AH Tech Talk: Poll Results Show Six Percent Of U.S. Adults Will Be Future Apple Watch Owners

A Reuters-sponsored poll conducted by Ipsos has revealed that approximately six percent of adults in the United States of America are planning to buy a new Apple Watch. The poll showed that under four percent of women thought the device appealing whereas nine percent of men were tempted. The Ipsos online poll asked just over 1,800 adults about the Watch between April 8th and April 14th and Reuters' claim the poll has a credibility interval of plus or minus 2.6%. By extrapolation and based on 2014 US census results, this means that Apple would expect to sell around fifteen million Apple Watches, if those asked followed through on their promise to buy the product. We've already seen how Wall Street expects Apple to sell between 10 to 32 million of the Apple Watch worldwide in this year alone.

Looking through the report detail, three quarters of people asked were not interested in the Apple Watch. The remaining quarter were at least "somewhat" interested. In the words of Van Baker, an analyst at Gartner, "it should serve Apple well if they can even get close to that." The most interested demographic was in men between 18 to 28, the same demographic group who gave the Watch the highest "cool factor" at fifty four percent. What is of no surprise is how many correspondents admitted their love of Apple products. Poll respondent Sefu Grady, a 37-year old counselor living in Clinton, Mississippi, said this about the Watch: "I already have the iPhone, the iPad, pretty much everything that Apple offers." He is said to be buying a basic Sport model for himself and a mid-range model for his wife in time for Mother's Day. The trend here is that people who already own an Apple product are more likely to buy another, indeed fifteen percent of iPhone owners are planning on buying the Apple Watch.

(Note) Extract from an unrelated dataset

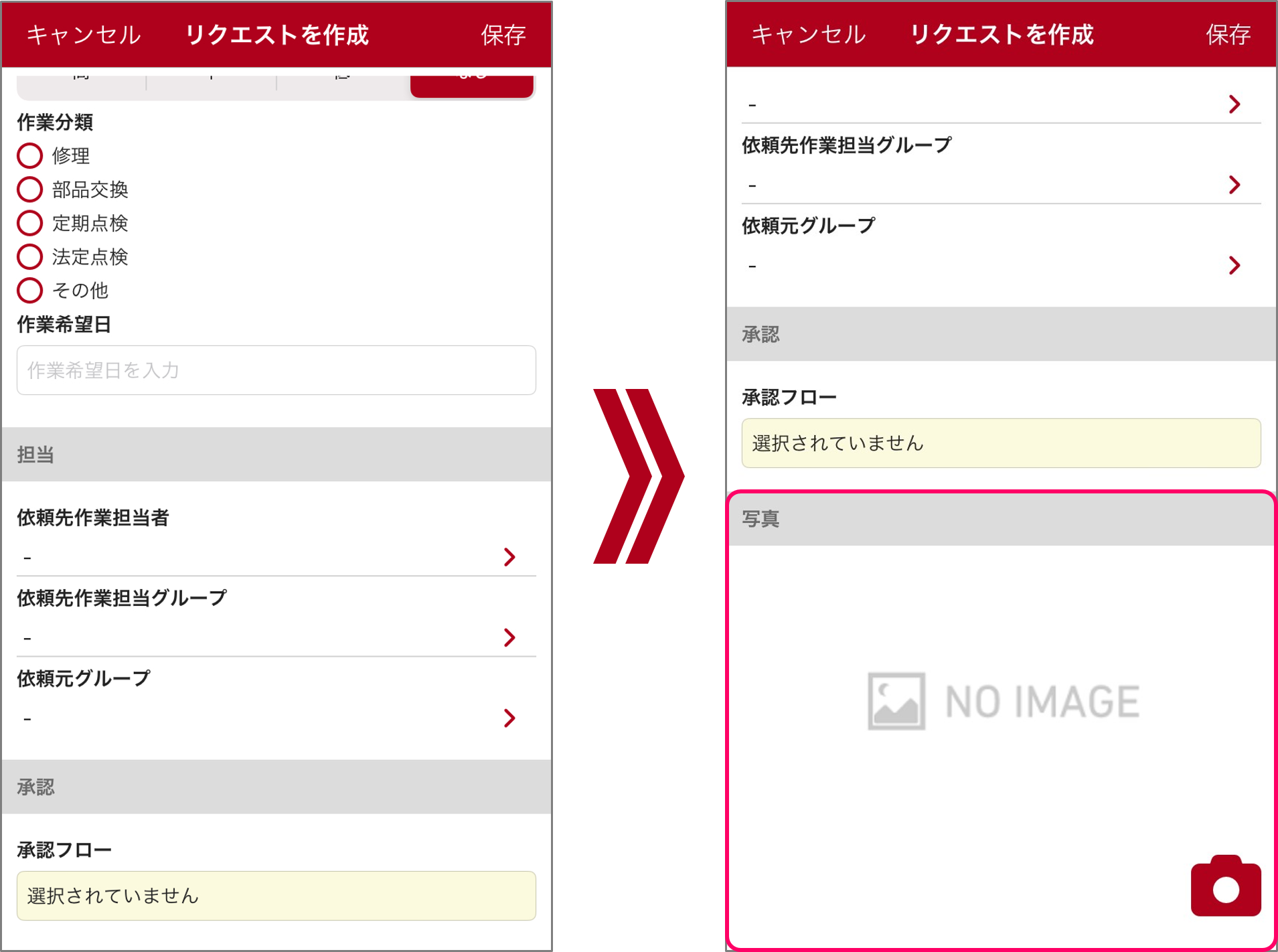The height and width of the screenshot is (952, 1278).
Task: Choose the 定期点検 work classification
Action: (29, 223)
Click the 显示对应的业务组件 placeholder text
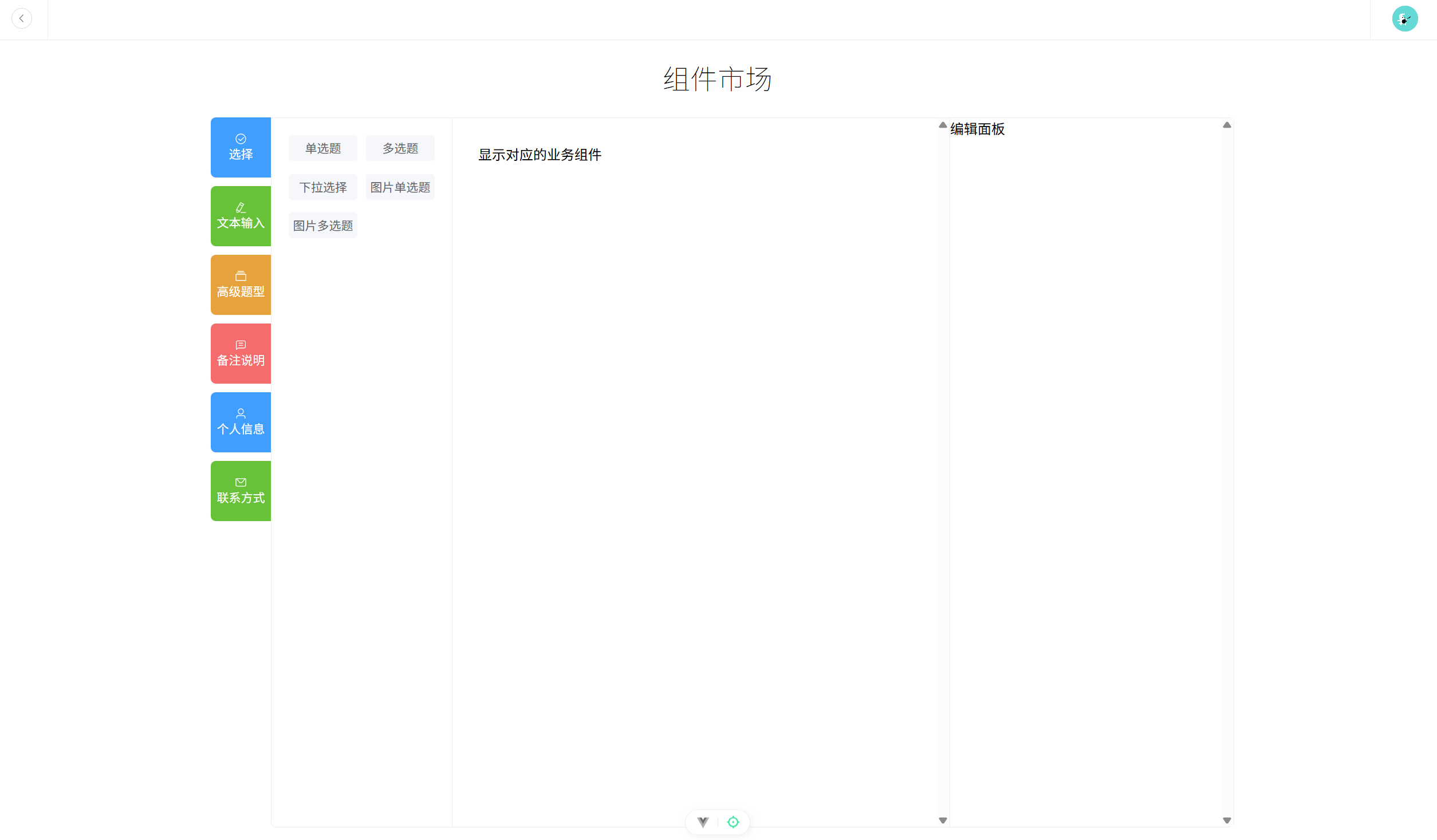Screen dimensions: 1437x840 tap(540, 155)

Conversely, eight percent of non-iPhone owners stated that they would consider switching to the iPhone in order to justify buying the Apple Watch.

It will be interesting to see how the extrapolated potential sales figures align with the real sales when Apple report, and how many people will hold off buying the first generation Apple Watch and instead sit it out for the second generation device, which presumably we will see at some point next year. And the final observation is that the influx of new smartwatches into the market will buoy interest in the overall product, which should in turn support sales of Android Wear devices.